Quatre piliers d’une meilleure gestion
Ce projet de « relocalisation », qui vise à associer tous les Etats membres à l’accueil des réfugiés, est pas la seule mesure proposée par la Commission pour mieux réguler l’immigration sauvage, même si elle apparaît comme la mesure-phare. Il s’accompagne, dans le même esprit, d’un programme de « réinstallation » en Europe de migrants qui ont fui leur pays pour s’installer dans un pays tiers (20.000 en deux ans) et du lancement d’une opération en Méditerranée pour démanteler les réseaux de passeurs. A plus long terme, la Commission définit « les quatre piliers d’une meilleure gestion des migrations » : réduire les incitations à la migration irrégulière, assurer la sécurité des frontières extérieures, mettre en œuvre le régime d’asile européen commun, réorganiser la migration légale. Ces orientations ne sont pas nouvelles et certaines d’entre elles, comme le développement de l’immigration légale, ne font pas l’unanimité, mais elles semblent soutenues, sous l’impulsion de Jean-Claude Juncker, par une volonté politique accrue.
La difficulté sera de convaincre les chefs d’Etat et de gouvernement, lorsqu’ils se réuniront en juin, de faire preuve de la même volonté politique. D’ores et déjà, la Grande-Bretagne, qui est autorisée par le traité de Lisbonne à se soustraire aux politiques communes en matière d’immigration, a affirmé, par la voix de sa ministre de l’intérieur, Theresa May, qu’ « une telle approche ne fera qu’accentuer l’attrait suscité de l’autre côté de la Méditerranée et encouragera davantage de personnes à mettre leur vie en danger ». Il n’est pas question pour Londres, a-t-elle ajouté, de participer à « une réglementation qui imposerait un système contraignant de redistribution ou de relocation ». Le premier ministre hongrois, Viktor Orban, n’a pas hésité à parler d’une « idée folle ».
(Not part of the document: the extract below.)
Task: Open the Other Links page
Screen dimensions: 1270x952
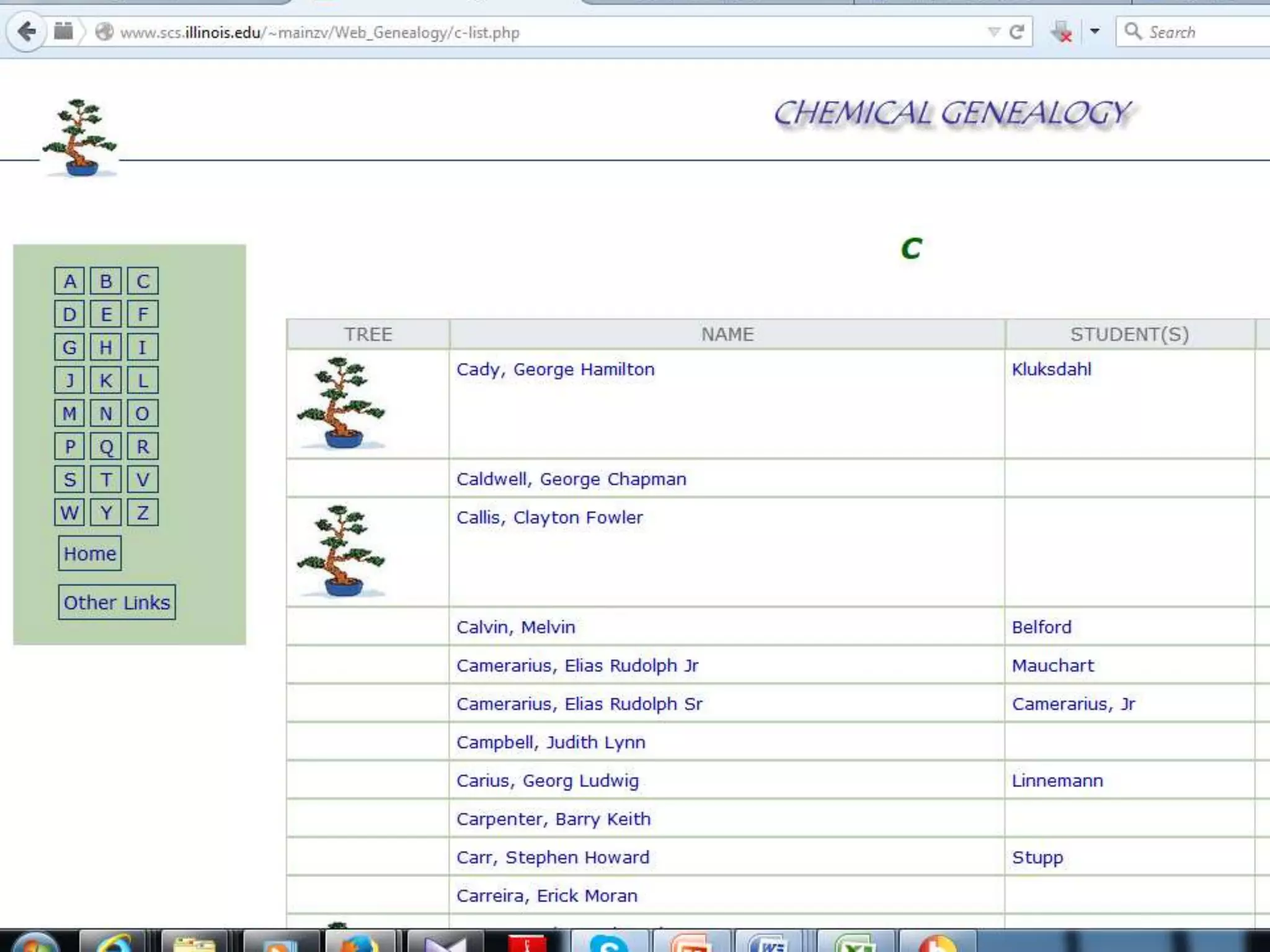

Hortefeux (PPE) : le risque d’un nouvel appel d’air
Au Parlement européen, si le groupe socialiste approuve le plan de la Commission, les conservateurs sont beaucoup plus réservés. Brice Hortefeux, au nom du PPE, s’inquiète de « deux risques majeurs : la déresponsabilisation des Etats en charge des frontières extérieures et la création d’un nouvel appel d’air ». Il affirme aussi que « notre capacité d’accueil et d’intégration a atteint ses limites ». Le président du groupe libéral, Guy Verhofstadt, ancien premier ministre belge, rappelle que six pays (l’Allemagne, la Belgique, la France, la Grande-Bretagne, l’Italie, la Suède) reçoivent 80% des demandes d’asile et que treize pays « ne font rien ». En France, Bruno Le Maire se dit opposé au projet. « Qu’on retire à chaque Etat sa souveraineté pour savoir qui peut ou ne peut pas accueillir des migrants ou qu’on fasse des quotas, je ne suis pas d’accord », a-t-il déclaré. Pour sa part, le ministre français de l’intérieur, Bernard Cazeneuve, estime « normal qu’il y ait une répartition entre les différents pays de l’Union européenne ».
Le projet de la Commission est politiquement ambitieux mais il reste modeste quant aux résultats attendus. Ceux qui appellent, comme l’ancien ministre français des affaires étrangères Hubert Védrine, à un plan d’ensemble, à l’échelle mondiale, n’ont pas tort. Seule une internationalisation de la question, portée par une mobilisation globale, pourrait apporter des solutions satisfaisantes. Toutefois l’initiative de Jean-Claude Juncker représente un premier pas. Elle a surtout le mérite de mettre au pied du mur les gouvernements européens qui font trop souvent de Bruxelles le bouc émissaire de leur passivité.